**WHAT IS NEEDED:** Edit the passage below on multifocal contact lenses: rewrite it from "Unlike monovision, new-generation" up to and including "the ultimate solution.", replacing "monovision" with "single-vision correction".
Top of PAGE EXTRACT
Unlike monovision, new-generation silicone hydrogel multifocal contact lenses provide crisp, clear, binocular vision at all distances. As vision changes over time, practitioners can change the prescription without the inherent problems associated with monovision. Even better, new-generation silicone hydrogel multifocal lenses don't require the lengthy chair time that turned many practitioners away from firstgeneration HEMA multifocal lenses. Thus, monovision should no longer be a first-line option for presbyopic contact lens patients. The goal of most ECPs is simple — clear binocular vision — and new-generation silicone hydrogel multifocals provide the ultimate solution.


When we look at contact lens wearers, the numbers are fairly stable among patients aged 25 to 40.2 But around age 40, the numbers begin to steadily and dramatically decline (Figure 1). This decline in contact lens wear virtually mirrors the simultaneous increase in patients' need for vision correction. More and more people need vision correction, but fewer are wearing contact lenses.

Figure 1. Contact lens usage drops off dramatically after age 40, while the need for vision correction steadily increases.

What's behind this age-related pattern in contact lens use? Two reasons seem likely. First, people who are age 50 or older are less likely to have worn contact lenses because they began needing vision correction at a time when contact lens technologies weren't advanced or widespread. The second reason, in a word, is dropouts.

"Over-40" contact lens dropouts are unique. Sure, comfort is the most common reason patients of all ages stop wearing contact lenses, but an interesting split exists. Before age 40, comfort is the number one reason for a whopping 41% of dropouts. Only about 15% cite vision problems.2

Patients age 40 and older who drop out of various contact lens options, including monovision, spherical lenses and older multifocal lenses, cite comfort as their primary reason 26% of the time, while 24% cite vision as their primary reason (Figure 2).

Figure 2. Before age 40, patients stop wearing contact lenses mostly because of comfort issues. After age 40, dropouts are often the result of comfort AND vision issues.
Bottom of PAGE EXTRACT
Top of DATA EXTRACT
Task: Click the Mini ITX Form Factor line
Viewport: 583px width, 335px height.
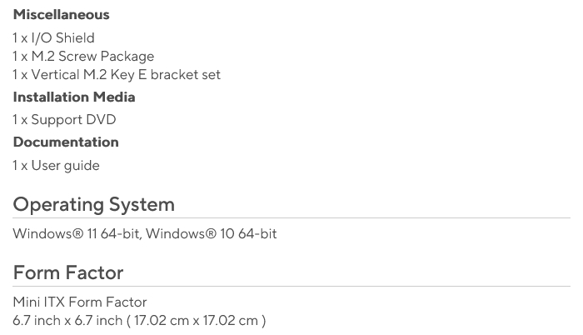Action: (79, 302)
Bottom of DATA EXTRACT
Top of DATA EXTRACT
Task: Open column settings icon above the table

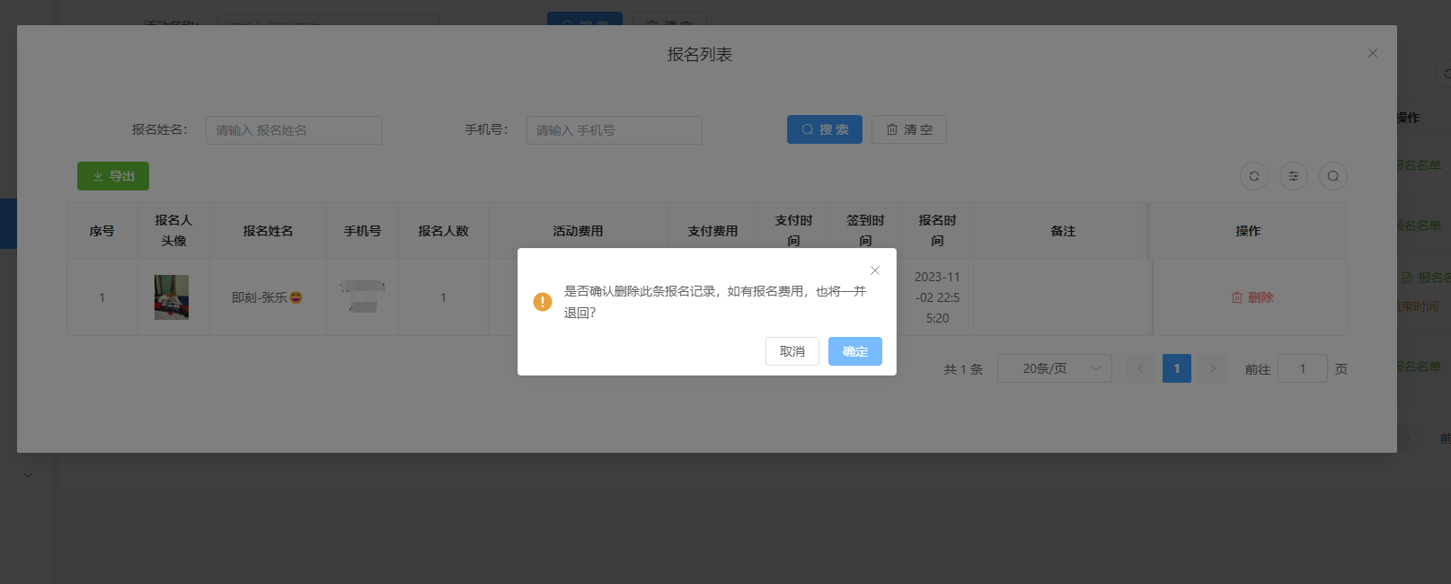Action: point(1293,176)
Bottom of DATA EXTRACT
Top of DATA EXTRACT
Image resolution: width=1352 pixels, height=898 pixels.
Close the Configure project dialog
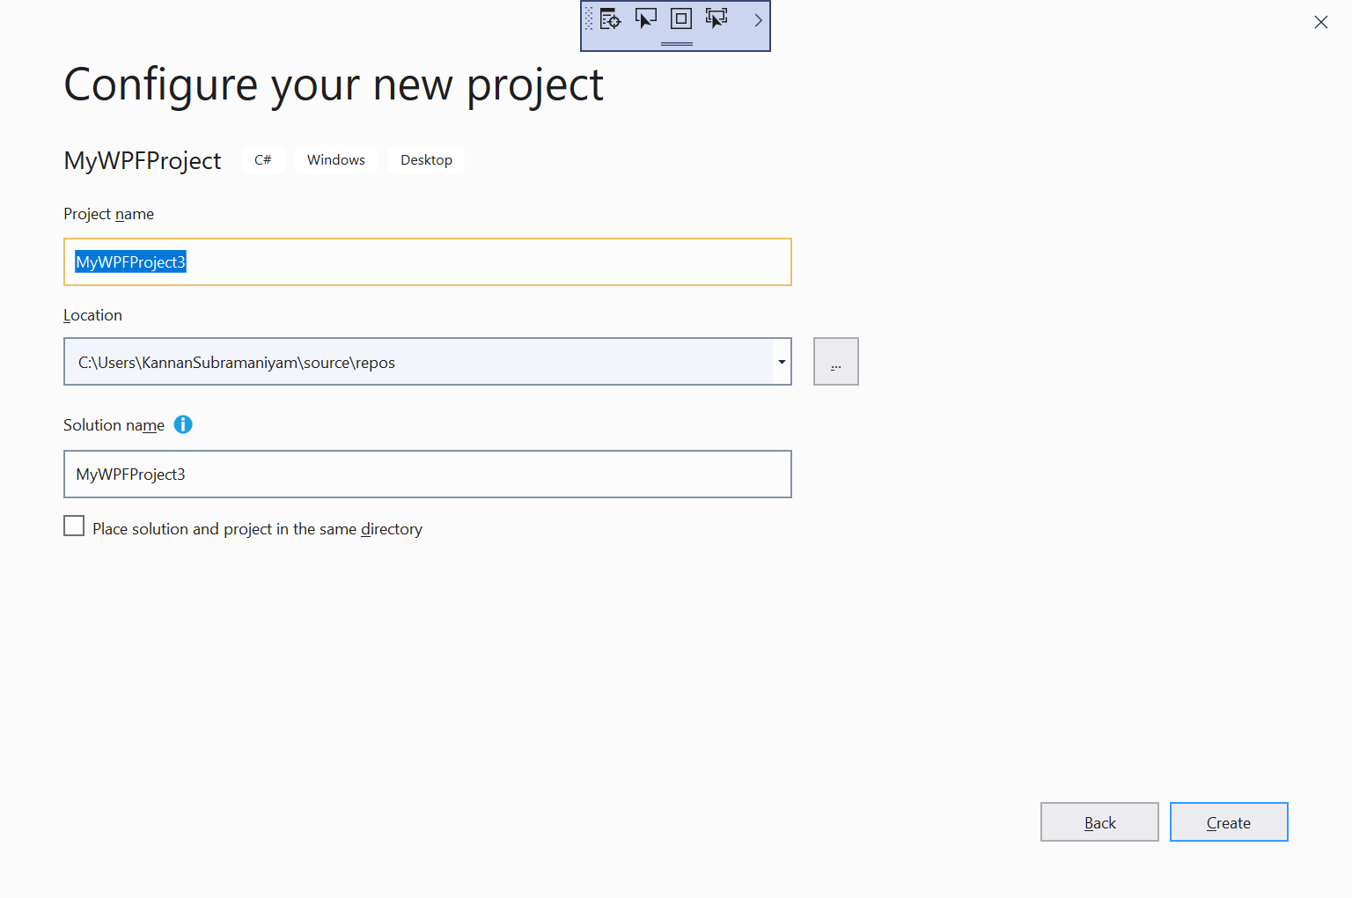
Bottom of DATA EXTRACT
**WORKED SOLUTION:**
Unlike single-vision correction, new-generation silicone hydrogel multifocal contact lenses provide crisp, clear, binocular vision at all distances. As vision changes over time, practitioners can change the prescription without the inherent problems associated with single-vision correction. Even better, new-generation silicone hydrogel multifocal lenses don't require the lengthy chair time that turned many practitioners away from firstgeneration HEMA multifocal lenses. Thus, single-vision correction should no longer be a first-line option for presbyopic contact lens patients. The goal of most ECPs is simple — clear binocular vision — and new-generation silicone hydrogel multifocals provide the ultimate solution.